Eberle, O., Büttner, J., el-Hajj, H., Montavon, G., Müller, K.-R., & Valleriani, M. (2024). Historical insights at scale: a corpus-wide machine learning analysis of early modern astronomic tables. Science Advances, 10(43): eadj1719, pp. 1-16. doi:10.1126/sciadv.adj1719.


Cite as: https://hdl.handle.net/21.11116/0000-000F-FDCE-D
Abstract
Understanding the evolution and dissemination of human knowledge over time faces challenges due to the abundance of historical materials and limited specialist resources. However, the digitization of historical archives presents an opportunity for AI-supported analysis.
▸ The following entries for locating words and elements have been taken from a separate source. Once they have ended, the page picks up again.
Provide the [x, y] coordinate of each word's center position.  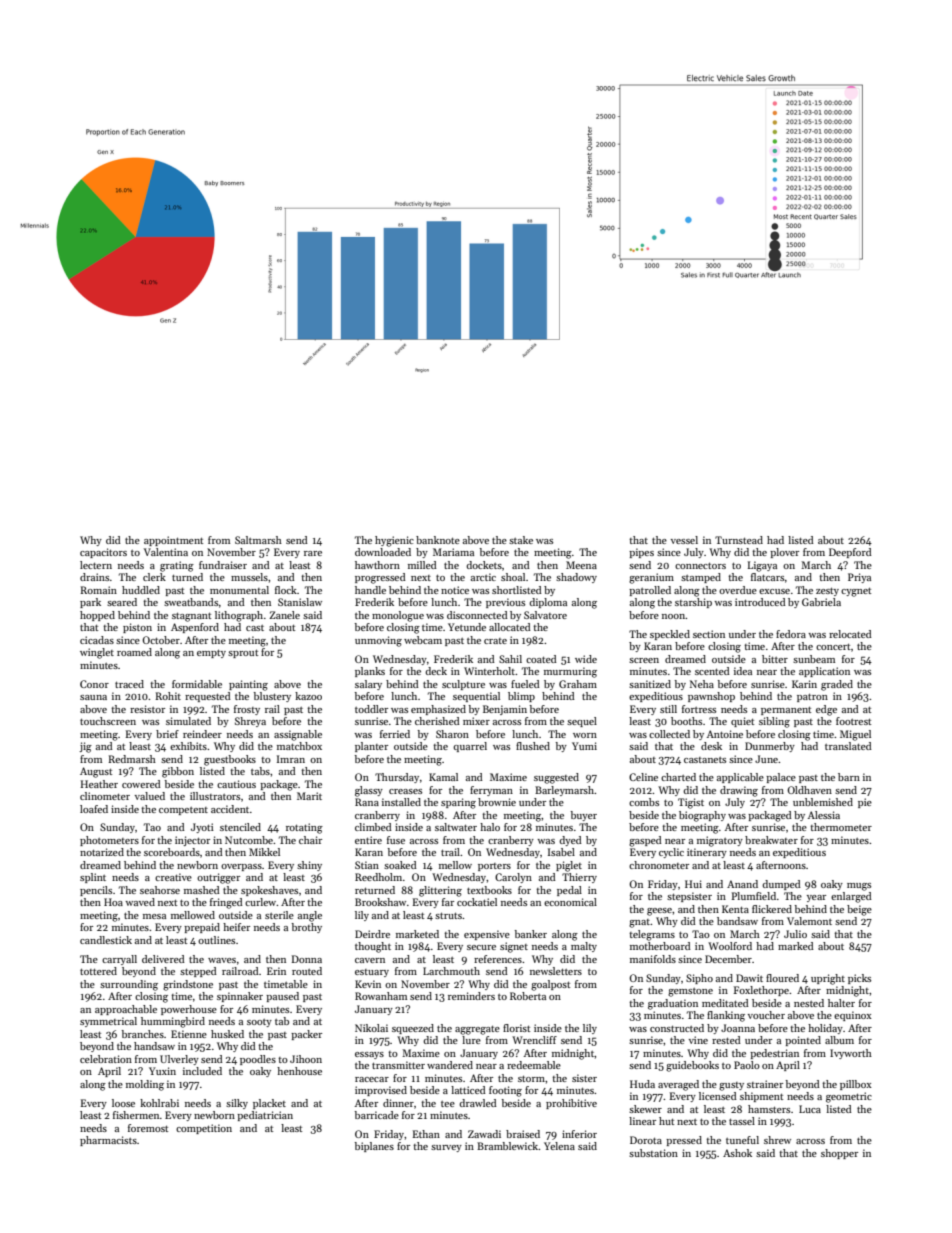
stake [521, 540]
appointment [173, 541]
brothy [307, 928]
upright [828, 979]
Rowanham [381, 996]
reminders [471, 996]
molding [145, 1085]
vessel [684, 540]
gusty [731, 1086]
This study advances historical analysis by using an atomization-recomposition method that relies on unsupervised machine learning and explainable AI techniques. Focusing on the “Sacrobosco Collection,” consisting of 359 early modern printed editions of astronomy textbooks from European universities (1472–1650), totaling 76,000 pages, our analysis uncovers temporal and geographic patterns in knowledge transformation. We highlight the relevant role of astronomy textbooks in shaping a unified mathematical culture, driven by competition among educational institutions and market dynamics. This approach deepens our understanding by grounding insights in historical context, integrating with traditional methodologies. Case studies illustrate how communities embraced scientific advancements, reshaping astronomic and geographical views and exploring scientific roots amidst a changing world. An unsupervised ML model analyzes historical sources beyond human capacities through an atomization-recomposition approach.